The huge trade pulled off by Detroit and Texas on Wednesday greatly benefits both teams.

Rick Osentoski-USA TODAY Sports

It didn't take long for the first blockbuster trade of the offseason to go down. The Texas Rangers and Detroit Tigers swapped Ian Kinsler and Prince Fielder on Monday, resulting in multiple needs being addressed for each club.

The Rangers haven't had a first baseman post an OPS of .800 or better since 2008, when Chris Davis slugged .549 with 17 home runs en route to an .880 OPS. You'd have to go back even further -- to Mark Teixeira in 2006 -- to find one who provided that sort of production in full season's worth of plate appearances.

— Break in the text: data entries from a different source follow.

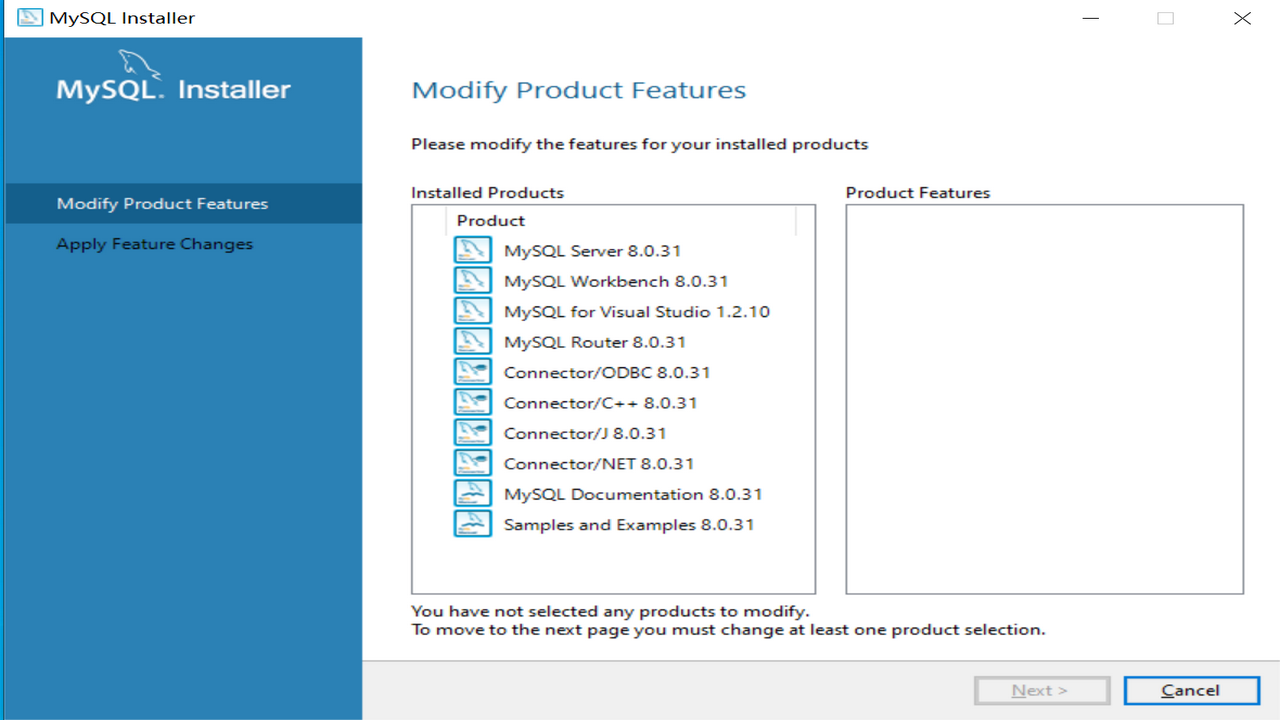This screenshot has height=720, width=1280.
Task: Click the MySQL for Visual Studio icon
Action: click(472, 310)

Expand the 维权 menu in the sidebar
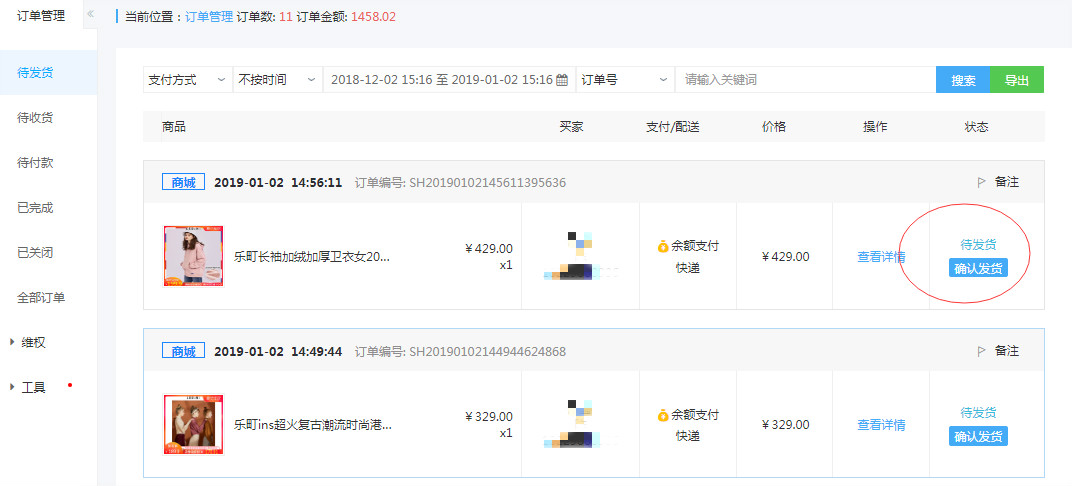tap(34, 342)
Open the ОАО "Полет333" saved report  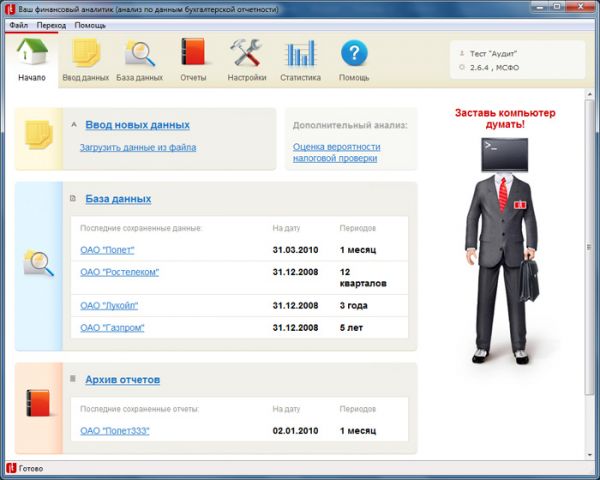tap(114, 431)
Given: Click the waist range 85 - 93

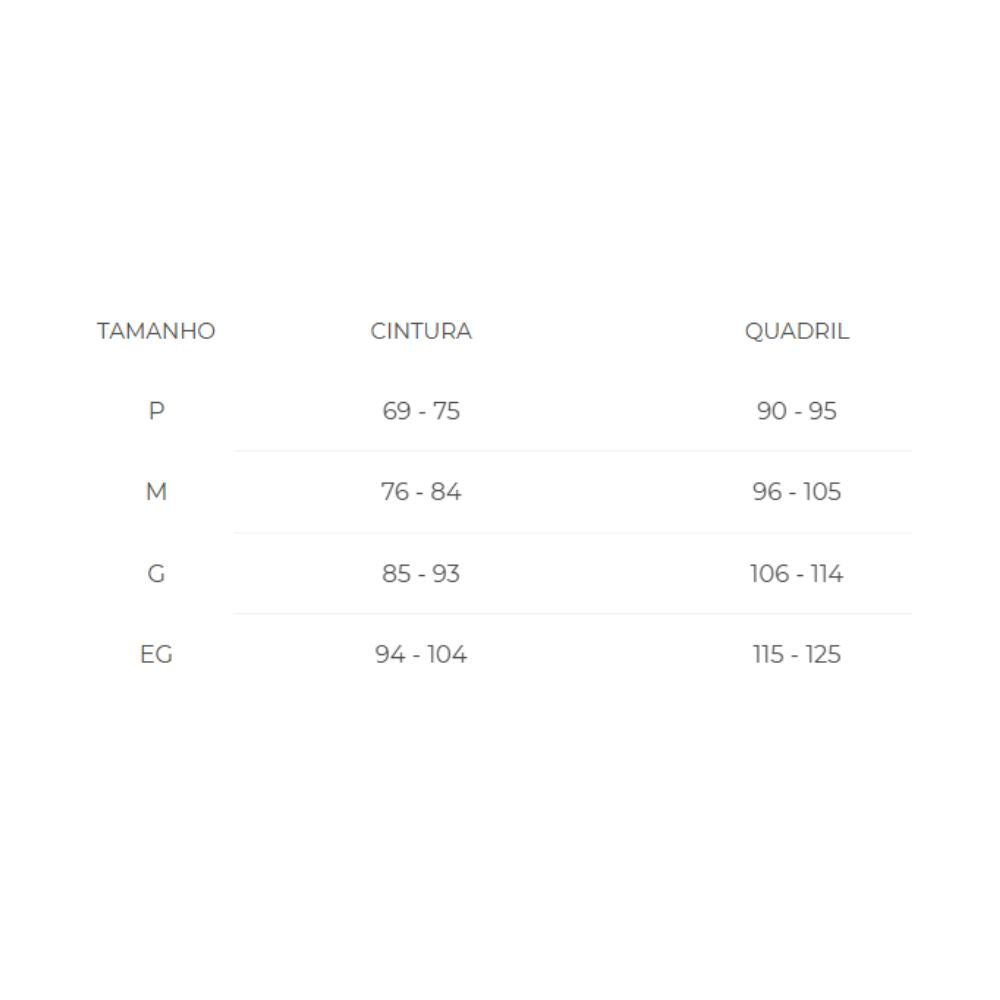Looking at the screenshot, I should (x=421, y=574).
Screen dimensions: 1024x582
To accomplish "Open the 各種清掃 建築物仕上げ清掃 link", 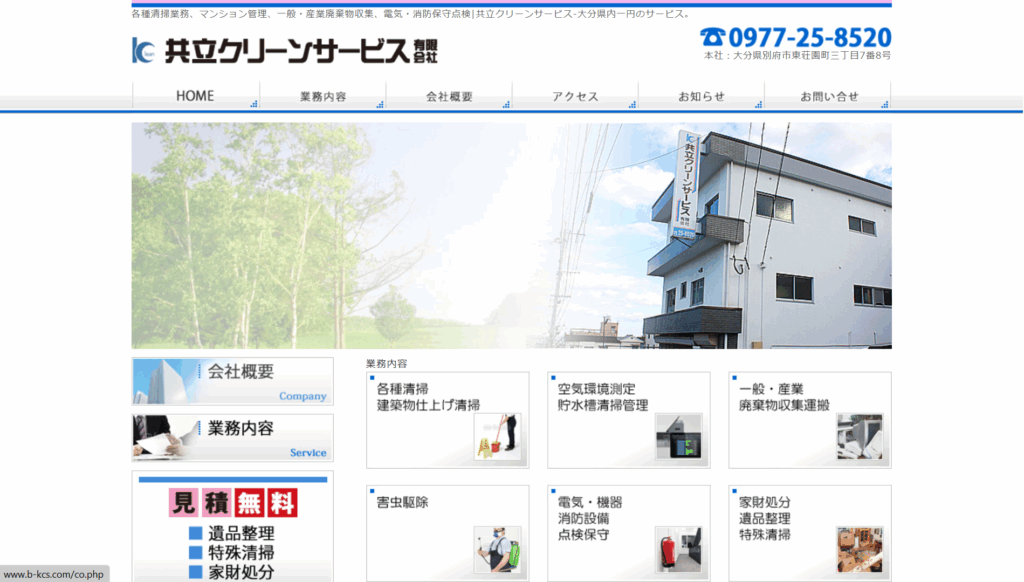I will (428, 397).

Fielder is as good of a candidate as anyone in the game to give Texas what it has been missing. He has missed only 13 games in eight full seasons and has never posted an OPS of fewer than .819. The one red flag is that the .819 OPS came last season, when Fielder finished with career lows in home runs and slugging percentage. Still, the 29-year-old slugger is very much in his prime, has appeared in 162 games in each of the last three seasons and will be moving to a hitter's paradise that boasts a home run park factor of 110 for left-handed batters.

The move also clears a spot at second base for 20-year-old infielder Jurickson Profar, who has scuffled to the tune of a .231./.301/.343 line in part-time play for the Rangers but hit .276/.367/.449 in his minor-league career at levels for which he was significantly young.

The Tigers are parting with a guy who wasn't the greatest fit for their ballpark and will get back a guy who is an above-average hitter and a terrific defender. Kinsler has a career .804 OPS, good for a 110 OPS+, and has reclaimed the great glove that briefly abandoned him in what now looks like an anomalous 2012 season. He was worth 11 runs above average on defense in 2013 and had a three-year stretch from 2009 to 2011 during which he was worth 47. His fielding ability could significantly help the Tigers, who ranked No. 27 in MLB in defensive efficiency and No. 28 in defensive runs saved in 2013.

Like Texas, Detroit will also be able to make room for a potential impact player. 21-year-old top prospect Nick Castellanos, who singled five times in 18 at-bats in a cup of coffee with the Tigers after hitting .276/.343/.450 at Triple-A Toledo, could bump Miguel Cabrera to first base and take over at the hot corner. That would likely result in further improvement for the Tigers on defense.

Then, of course, there's the money. After sending $30 million to the Rangers to help cushion the difference between the two contracts, per Yahoo! Sports' Jeff Passan, the Tigers will possess roughly $76 million that they didn't have before dealing Fielder. Those funds could be used to extend Cy Young winner Max Scherzer, who will be a free agent after next season but has expressed his desire to remain in Detroit.

Both teams figured to be contenders in the American League next season and possibly for several years beyond that, and this blockbuster deal certainly doesn't do anything to change that. In fact, it probably gives both teams a leg up on their competition, at least for the immediate future.